I imagine this is what my ancestors must have experienced on Passover, but on a much larger scale. If I experienced a kind of catharsis by merely observing hundreds of people with no Temple perform this ritual, what must it have felt like in ancient times to join thousands of pilgrims for a multi-day festival in a magnificent marble Temple complex probably unlike few other structures they had ever seen? I can only imagine.

There are few opportunities for this sort of catharsis in modern life — and that is a feature, not a bug. Our meat comes in shrink wrap, at a far remove from the killing it entails. Our medical care and (typically) our deaths take place in sanitized institutions, often under pain-killing anesthetics. Our ritual lives are little different, drained of the slaughter and sacrifice that mostly defined them in ancient times. 

Scholars have historically argued that the rabbis invented the Passover seder to replace the paschal sacrifice, which could no longer be offered once the Temple was destroyed.
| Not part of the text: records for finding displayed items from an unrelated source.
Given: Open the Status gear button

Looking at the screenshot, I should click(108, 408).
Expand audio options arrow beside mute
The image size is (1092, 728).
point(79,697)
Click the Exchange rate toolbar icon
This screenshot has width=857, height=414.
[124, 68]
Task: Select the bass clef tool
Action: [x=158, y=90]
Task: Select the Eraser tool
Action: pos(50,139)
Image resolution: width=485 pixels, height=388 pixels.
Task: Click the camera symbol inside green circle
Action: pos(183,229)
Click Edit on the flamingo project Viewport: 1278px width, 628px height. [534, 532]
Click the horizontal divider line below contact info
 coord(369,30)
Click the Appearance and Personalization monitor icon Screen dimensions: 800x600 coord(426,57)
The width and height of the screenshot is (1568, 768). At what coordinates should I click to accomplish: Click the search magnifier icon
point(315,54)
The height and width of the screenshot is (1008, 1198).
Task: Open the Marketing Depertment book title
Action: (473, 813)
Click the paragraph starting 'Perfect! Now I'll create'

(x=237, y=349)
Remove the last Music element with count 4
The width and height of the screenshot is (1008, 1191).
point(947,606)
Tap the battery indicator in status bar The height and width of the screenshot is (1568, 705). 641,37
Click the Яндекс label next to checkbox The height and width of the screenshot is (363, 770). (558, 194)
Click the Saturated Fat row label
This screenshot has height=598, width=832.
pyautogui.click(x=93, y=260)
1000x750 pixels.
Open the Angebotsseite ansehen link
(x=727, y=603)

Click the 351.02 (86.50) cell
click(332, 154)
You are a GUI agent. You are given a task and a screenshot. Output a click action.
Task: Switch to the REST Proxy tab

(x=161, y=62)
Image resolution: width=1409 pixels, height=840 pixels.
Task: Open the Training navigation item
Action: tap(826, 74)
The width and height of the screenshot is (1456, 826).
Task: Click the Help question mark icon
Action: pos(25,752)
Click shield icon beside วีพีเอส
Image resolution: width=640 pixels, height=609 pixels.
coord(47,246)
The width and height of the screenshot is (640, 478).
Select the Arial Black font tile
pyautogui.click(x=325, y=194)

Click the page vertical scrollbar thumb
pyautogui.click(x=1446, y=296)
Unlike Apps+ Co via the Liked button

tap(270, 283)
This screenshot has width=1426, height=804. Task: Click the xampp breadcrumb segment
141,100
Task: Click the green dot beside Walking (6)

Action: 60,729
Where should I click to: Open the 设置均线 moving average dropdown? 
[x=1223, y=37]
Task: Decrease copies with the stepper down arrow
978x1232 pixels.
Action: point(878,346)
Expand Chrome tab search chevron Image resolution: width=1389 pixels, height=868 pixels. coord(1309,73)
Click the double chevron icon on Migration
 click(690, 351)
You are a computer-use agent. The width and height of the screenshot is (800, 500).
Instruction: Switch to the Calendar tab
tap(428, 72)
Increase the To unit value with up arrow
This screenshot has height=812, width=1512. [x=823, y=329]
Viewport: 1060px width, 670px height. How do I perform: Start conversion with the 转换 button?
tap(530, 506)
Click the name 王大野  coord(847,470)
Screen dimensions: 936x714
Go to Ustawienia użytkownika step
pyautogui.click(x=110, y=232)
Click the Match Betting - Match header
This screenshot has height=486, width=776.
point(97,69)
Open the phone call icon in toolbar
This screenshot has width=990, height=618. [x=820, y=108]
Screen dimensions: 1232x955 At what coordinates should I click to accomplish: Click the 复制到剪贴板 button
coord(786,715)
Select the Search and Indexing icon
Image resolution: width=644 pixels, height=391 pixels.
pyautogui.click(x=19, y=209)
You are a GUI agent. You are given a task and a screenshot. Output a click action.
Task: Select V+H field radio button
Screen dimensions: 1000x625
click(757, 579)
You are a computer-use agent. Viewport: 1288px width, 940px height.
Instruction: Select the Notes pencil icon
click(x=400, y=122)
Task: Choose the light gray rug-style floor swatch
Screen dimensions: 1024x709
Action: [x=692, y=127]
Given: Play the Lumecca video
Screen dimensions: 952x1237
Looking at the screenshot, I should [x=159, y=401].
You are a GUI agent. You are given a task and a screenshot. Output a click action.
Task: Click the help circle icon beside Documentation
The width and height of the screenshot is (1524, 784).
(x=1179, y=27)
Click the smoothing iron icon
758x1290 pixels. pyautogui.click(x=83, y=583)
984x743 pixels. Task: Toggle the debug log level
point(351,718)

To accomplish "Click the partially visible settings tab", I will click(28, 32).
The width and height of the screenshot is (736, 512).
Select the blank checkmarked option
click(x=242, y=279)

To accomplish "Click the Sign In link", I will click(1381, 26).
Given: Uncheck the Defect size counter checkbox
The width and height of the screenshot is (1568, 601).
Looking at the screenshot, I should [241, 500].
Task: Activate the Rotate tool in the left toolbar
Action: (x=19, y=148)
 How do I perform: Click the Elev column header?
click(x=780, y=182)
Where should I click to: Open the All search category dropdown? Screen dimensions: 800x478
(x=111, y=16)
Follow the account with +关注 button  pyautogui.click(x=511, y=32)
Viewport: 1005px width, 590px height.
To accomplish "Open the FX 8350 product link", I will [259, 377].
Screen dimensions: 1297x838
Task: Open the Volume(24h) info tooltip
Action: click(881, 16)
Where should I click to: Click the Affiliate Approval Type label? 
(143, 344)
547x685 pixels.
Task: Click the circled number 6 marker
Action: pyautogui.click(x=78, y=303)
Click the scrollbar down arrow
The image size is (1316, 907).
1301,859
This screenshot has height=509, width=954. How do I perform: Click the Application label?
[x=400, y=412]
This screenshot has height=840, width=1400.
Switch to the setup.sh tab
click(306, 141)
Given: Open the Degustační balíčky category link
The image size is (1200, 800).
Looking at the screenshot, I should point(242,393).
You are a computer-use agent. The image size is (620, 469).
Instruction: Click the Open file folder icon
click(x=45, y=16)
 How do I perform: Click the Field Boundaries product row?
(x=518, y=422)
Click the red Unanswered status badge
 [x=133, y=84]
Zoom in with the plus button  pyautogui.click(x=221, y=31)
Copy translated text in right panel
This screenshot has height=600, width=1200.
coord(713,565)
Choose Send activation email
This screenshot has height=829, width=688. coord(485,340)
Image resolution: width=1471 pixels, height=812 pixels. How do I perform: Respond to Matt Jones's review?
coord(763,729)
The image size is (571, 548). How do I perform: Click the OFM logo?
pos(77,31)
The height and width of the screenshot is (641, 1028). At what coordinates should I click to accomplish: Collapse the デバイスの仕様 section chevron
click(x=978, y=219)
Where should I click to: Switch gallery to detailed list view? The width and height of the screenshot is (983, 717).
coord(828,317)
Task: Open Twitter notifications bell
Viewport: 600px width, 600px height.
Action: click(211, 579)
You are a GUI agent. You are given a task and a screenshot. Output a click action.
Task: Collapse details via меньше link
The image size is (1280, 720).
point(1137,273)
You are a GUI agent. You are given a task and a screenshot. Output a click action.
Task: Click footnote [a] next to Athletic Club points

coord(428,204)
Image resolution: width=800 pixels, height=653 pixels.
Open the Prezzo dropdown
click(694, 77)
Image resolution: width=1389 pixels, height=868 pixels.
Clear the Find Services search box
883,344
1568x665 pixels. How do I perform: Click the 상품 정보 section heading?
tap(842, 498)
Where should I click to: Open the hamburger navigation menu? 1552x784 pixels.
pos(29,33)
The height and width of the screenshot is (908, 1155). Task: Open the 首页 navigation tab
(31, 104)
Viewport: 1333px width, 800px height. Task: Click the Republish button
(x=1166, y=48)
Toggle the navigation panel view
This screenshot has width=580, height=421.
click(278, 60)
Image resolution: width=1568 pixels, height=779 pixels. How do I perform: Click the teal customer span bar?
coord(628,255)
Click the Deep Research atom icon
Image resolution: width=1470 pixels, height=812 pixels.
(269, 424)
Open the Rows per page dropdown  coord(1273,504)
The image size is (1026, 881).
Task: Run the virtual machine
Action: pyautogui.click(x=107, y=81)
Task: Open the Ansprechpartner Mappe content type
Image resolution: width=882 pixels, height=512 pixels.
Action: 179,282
My research showed this was not the case — the rabbis were eager to bring back the sacrifice and did not imagine any ritual as more than a temporary substitute until the Temple was rebuilt. For them, Passover was the paschal sacrifice. And because they frequently speak of the Temple with words of longing, it’s clear that anything else they did lacked the emotional experience of performing the Temple service. 

Is there a way to experience this kind of catharsis — the kind that exhausts and energizes and makes one feel that something truly exceptional is happening — as part of modern Jewish ritual? I’m not sure. I’m not interested in bringing more violence into our lives, but I am aware that an emotional dimension to Judaism has been lost. I wonder what Judaism would look like if we could find a way to recapture it.